The fastest way to calculate sqrt and invsqrt only makes a sum/subtraction and a bit shift with binary code of the argument in integer form (I prefer without signal), being so very fast, but little precise.

The following algorithm calculates sqrt of a radicando (mathematically, radicando is the argument of a square root, cubic, any root in any index) with relative error below 3.475% under normal conditions. When the root is zero, the result is 7.933e-20, resulting in that same absolute error in this case. For convenience, I’m going to assume that the execution of this algorithm takes one sqrtTime.

uint code=( 0x3F769E5C + *(uint*)&radicand )>>1 ;
return *(float*)&code ;

Already the following calculates invsqrt of a root with a relative error of less than 3,422%. When the root is infinite, the result is 5,239e-20, resulting in that same absolute error in this case. It costs about one sqrtTime even.

uint code=( 0xBE6EC85F - *(uint*)&radicand )>>1 ;
return *(float*)&code ;

Algorithms with an iteration of Newton method

In fact, relative errors above 1% are inconvenient. Because of this, at least once an iteration of the Newton method adapted to the specific function is applied to these values.

In the case of square root, this consists of calculating NewApproach=( OldApproach + Radicand/OldApproach )/2, in the case of the reverse, NewApproach = OldApproach*( 3 - OldApproach*OldApproach*Radicand )/2.

Besides, since [( √r1=Sqrt )]&&[( r2^(-1/2)=Sqrt )]=>[( r1=1/r2 )], can also be applied in reverse the formula NewApproach=( OldApproach + 1/( Radicand*OldApproach ) )/2, which is a smooth modification of the Newton method to refine the square root.

Therefore, we have to follow an algorithm of sqrt which has a relative error of less than 6.011e-4 and, according to my tests, costs at least 2.8*sqrtTime.

uint code=( 0x3F76CF5E + *(uint*)&radicand )>>1 ;
float root = *(float*)&code ;
return 0.5f*( root+radicand/root ) ;

Now an algorithm of invsqrt which has a relative error of less than 1.752e-3 and costs at least 2.5*sqrtTime.

uint code=( 0xBE6EB50D - *(uint*)&radicand )>>1 ;
float root = *(float*)&code ;
return root*( 1.5f + root*root*( radicand*-0.5f ) ) ;

And finally an algorithm of invsqrt which has a relative error of less than 5.895e-4 and costs at least 3.3*sqrtTime.

uint code=( 0xBE6EB50D - *(uint*)&radicand )>>1 ;
float root = *(float*)&code ;
return 0.5f*( root+1/( radicand*root ) ) ;

Algorithms with two iterations of Newton method

Normally, it is considered that more than two iterations have high cost/benefit, so let’s stop here with the iterations.

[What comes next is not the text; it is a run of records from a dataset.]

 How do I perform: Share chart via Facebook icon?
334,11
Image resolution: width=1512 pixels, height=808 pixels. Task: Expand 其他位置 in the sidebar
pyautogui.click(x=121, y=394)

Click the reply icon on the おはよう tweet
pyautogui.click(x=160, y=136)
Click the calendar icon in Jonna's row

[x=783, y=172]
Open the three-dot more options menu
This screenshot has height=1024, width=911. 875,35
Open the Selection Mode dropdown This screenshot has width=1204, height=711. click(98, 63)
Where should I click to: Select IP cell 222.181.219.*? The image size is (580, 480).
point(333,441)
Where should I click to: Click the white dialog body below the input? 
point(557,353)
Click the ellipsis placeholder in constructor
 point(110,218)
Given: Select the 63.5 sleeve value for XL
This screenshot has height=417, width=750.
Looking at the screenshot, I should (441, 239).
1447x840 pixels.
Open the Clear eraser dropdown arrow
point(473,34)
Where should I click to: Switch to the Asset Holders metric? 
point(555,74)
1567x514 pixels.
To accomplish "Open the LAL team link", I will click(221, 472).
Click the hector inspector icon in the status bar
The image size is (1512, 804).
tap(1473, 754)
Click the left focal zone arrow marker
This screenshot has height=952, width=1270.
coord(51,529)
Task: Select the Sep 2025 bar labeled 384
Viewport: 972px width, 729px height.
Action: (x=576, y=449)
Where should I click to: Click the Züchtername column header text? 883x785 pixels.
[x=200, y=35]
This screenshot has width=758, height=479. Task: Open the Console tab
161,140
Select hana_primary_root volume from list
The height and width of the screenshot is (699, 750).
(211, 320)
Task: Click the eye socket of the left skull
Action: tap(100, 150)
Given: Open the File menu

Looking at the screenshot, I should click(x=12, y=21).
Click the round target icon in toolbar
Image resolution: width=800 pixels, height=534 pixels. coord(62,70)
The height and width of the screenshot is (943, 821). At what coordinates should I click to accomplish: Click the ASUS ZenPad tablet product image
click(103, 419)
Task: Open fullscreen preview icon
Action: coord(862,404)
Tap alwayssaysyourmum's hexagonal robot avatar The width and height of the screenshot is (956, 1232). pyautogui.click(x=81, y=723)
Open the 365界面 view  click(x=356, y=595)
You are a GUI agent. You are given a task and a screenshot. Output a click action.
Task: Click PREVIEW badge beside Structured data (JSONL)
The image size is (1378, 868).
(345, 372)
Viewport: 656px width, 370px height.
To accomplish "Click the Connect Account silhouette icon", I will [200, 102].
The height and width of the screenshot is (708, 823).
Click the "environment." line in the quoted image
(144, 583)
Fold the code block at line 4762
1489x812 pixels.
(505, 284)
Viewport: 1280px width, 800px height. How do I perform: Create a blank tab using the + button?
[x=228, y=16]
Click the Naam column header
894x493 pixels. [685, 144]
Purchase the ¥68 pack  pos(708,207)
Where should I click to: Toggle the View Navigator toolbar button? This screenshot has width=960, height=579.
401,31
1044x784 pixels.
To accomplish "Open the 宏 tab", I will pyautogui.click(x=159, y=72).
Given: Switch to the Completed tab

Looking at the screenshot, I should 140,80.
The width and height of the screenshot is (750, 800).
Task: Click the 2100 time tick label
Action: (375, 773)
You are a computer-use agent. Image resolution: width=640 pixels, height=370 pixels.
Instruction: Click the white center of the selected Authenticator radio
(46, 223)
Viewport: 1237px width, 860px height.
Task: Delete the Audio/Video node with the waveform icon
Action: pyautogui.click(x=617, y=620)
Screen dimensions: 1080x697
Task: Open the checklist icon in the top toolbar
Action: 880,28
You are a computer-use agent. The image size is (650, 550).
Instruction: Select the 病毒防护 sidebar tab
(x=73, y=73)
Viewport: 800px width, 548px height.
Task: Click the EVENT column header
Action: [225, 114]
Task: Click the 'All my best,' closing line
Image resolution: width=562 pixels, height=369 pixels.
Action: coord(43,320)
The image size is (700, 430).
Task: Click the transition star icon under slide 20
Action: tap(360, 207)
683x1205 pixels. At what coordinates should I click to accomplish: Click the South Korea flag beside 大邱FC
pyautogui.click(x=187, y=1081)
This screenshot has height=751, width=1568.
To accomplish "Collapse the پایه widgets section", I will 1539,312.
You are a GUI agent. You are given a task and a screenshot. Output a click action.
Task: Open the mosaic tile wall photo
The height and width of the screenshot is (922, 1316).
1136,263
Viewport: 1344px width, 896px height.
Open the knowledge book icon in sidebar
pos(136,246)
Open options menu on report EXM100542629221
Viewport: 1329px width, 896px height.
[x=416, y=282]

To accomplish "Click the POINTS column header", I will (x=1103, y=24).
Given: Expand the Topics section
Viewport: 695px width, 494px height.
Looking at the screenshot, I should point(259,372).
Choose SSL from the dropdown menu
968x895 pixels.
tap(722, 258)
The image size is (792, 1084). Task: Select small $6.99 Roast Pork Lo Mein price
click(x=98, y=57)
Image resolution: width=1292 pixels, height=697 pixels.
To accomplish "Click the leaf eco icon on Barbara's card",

With two of them, it is clear that sometimes it is possible to simplify operations and also that invsqrt may use twice one of the two formulas or use once each. If you use one of each, in terms of performance little difference makes which comes first, but the accuracy is greater when you first use the most accurate.

We have following an algorithm of sqrt that has relative error less than 1.805e-7 and, according to my tests, it costs at least 3.9*sqrtTime.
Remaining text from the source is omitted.